What is needed | From the entries that follow, copy each line containing the word "computer".

The data |
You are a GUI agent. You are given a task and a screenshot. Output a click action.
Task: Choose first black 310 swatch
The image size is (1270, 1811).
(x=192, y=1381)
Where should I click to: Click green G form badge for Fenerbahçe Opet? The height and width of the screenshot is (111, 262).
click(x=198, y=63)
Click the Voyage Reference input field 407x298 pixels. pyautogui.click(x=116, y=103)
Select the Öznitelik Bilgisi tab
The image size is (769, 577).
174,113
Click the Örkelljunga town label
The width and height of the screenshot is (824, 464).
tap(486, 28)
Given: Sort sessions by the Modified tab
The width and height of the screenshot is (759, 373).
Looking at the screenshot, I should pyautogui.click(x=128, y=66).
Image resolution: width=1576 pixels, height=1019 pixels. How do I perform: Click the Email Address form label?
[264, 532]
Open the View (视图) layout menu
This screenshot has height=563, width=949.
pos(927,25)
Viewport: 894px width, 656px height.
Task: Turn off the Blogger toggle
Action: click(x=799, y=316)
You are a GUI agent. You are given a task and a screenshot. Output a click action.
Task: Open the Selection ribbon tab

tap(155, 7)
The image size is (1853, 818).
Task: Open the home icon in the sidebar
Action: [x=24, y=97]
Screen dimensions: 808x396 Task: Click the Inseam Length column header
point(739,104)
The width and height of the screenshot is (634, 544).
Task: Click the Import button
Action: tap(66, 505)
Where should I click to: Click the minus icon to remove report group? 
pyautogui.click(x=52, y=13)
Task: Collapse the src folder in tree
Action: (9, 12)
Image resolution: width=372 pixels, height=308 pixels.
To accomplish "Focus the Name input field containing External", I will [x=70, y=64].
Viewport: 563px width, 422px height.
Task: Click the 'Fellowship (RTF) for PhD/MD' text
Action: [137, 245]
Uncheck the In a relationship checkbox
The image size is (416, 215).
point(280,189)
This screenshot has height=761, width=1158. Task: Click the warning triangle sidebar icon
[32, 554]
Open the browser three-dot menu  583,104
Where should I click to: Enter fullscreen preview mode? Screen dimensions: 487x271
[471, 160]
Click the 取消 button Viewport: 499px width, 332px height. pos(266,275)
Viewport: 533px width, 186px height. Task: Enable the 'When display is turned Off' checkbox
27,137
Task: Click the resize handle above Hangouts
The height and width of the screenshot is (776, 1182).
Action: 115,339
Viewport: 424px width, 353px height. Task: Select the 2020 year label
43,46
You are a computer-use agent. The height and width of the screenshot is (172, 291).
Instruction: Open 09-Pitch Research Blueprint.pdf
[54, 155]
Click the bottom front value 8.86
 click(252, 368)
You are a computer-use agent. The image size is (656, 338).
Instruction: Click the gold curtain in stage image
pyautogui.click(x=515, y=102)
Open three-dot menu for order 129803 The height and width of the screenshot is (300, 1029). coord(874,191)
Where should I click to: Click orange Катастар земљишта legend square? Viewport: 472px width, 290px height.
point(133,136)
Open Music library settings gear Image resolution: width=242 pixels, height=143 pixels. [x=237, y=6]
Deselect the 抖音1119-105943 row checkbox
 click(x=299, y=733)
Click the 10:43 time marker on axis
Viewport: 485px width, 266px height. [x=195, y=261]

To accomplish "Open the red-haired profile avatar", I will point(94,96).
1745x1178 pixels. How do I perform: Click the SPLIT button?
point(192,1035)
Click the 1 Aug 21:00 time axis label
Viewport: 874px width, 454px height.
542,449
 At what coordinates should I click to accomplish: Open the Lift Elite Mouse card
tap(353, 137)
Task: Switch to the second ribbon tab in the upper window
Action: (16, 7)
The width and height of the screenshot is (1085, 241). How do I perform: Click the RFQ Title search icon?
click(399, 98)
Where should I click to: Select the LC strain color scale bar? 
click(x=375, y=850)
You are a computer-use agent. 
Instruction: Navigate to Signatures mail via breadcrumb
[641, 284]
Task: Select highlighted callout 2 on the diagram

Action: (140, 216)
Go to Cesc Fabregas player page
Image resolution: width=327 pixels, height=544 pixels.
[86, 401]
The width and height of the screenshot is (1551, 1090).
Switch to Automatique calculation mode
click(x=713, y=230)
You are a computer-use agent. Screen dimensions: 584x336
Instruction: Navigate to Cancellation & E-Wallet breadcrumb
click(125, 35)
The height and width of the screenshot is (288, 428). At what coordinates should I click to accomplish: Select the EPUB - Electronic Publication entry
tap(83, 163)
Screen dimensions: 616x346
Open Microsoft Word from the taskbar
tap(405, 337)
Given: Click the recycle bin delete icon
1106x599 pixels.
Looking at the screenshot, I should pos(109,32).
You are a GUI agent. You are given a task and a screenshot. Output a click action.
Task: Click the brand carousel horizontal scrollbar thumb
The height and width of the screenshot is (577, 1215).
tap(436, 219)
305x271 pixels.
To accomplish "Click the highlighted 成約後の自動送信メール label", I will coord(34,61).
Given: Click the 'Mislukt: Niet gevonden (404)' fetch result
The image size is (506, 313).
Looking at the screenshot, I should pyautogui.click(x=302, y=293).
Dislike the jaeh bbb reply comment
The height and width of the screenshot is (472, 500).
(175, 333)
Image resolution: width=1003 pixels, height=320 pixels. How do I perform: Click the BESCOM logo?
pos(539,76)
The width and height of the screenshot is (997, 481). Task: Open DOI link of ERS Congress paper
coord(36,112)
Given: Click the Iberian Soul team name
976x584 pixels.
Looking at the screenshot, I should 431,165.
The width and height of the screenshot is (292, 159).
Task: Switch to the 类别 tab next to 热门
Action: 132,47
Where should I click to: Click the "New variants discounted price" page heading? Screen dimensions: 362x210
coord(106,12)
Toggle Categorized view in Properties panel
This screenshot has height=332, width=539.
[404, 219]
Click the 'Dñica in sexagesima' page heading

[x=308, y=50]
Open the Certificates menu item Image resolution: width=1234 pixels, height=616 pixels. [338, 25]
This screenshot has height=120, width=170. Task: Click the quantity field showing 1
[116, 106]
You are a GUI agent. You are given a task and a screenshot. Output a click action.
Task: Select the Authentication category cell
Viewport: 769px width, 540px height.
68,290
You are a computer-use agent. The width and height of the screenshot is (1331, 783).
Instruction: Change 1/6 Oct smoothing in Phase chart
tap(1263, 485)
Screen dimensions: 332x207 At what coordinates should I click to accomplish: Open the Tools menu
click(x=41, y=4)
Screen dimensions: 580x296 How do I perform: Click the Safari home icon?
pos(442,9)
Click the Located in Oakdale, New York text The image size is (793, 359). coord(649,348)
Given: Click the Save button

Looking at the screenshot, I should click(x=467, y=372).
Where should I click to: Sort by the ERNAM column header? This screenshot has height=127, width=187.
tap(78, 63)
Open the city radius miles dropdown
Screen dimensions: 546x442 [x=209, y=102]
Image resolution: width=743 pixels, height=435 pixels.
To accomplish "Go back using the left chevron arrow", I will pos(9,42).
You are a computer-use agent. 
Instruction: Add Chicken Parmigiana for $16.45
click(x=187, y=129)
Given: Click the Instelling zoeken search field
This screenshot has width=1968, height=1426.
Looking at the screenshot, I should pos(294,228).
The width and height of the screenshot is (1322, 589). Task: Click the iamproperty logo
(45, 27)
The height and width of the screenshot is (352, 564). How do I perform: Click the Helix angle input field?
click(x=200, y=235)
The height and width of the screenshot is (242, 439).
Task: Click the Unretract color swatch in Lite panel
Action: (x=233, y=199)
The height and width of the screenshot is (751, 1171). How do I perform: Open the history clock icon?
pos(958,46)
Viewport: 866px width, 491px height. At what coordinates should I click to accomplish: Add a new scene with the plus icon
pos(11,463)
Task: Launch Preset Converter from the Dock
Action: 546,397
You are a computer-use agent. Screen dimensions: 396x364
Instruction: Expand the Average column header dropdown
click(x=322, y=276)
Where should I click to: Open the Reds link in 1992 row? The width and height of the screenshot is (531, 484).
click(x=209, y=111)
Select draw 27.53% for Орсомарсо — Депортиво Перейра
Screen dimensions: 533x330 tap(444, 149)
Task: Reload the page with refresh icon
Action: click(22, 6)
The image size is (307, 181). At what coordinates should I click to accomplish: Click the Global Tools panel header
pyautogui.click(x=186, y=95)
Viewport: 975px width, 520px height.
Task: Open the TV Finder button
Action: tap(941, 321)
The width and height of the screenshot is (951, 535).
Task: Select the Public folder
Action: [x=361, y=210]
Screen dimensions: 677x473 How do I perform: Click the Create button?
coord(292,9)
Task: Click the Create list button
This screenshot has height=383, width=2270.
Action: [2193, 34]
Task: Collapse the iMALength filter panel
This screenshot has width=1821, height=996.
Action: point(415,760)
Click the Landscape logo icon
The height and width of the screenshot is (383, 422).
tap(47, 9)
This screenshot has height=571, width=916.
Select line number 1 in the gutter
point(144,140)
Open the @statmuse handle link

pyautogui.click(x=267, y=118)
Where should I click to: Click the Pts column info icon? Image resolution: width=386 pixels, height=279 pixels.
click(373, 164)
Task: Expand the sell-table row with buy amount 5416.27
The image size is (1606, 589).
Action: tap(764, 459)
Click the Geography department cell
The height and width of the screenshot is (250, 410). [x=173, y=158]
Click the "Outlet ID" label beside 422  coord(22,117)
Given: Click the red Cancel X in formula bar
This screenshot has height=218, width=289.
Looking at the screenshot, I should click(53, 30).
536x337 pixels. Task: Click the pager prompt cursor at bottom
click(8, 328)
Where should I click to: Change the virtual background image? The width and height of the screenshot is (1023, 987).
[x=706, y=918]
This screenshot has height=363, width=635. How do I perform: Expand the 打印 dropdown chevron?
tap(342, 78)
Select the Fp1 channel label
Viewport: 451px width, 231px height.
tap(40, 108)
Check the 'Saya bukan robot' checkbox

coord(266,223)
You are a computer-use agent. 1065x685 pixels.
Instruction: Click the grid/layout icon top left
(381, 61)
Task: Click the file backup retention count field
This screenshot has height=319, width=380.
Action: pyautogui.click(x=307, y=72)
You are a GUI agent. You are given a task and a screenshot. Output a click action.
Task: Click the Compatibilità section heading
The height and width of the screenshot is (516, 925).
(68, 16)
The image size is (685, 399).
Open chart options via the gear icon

Task result |
You are a computer-use agent. The height and width of the screenshot is (172, 291).
You are a computer-use agent. The image size is (656, 338).
You are a computer-use agent. 
You are a computer-use agent. Screen dimensions: 584x336
You are a computer-use agent. The width and height of the screenshot is (1331, 783).
You are a computer-use agent. 
You are a computer-use agent. Screen dimensions: 396x364
You are a computer-use agent. 1065x685 pixels.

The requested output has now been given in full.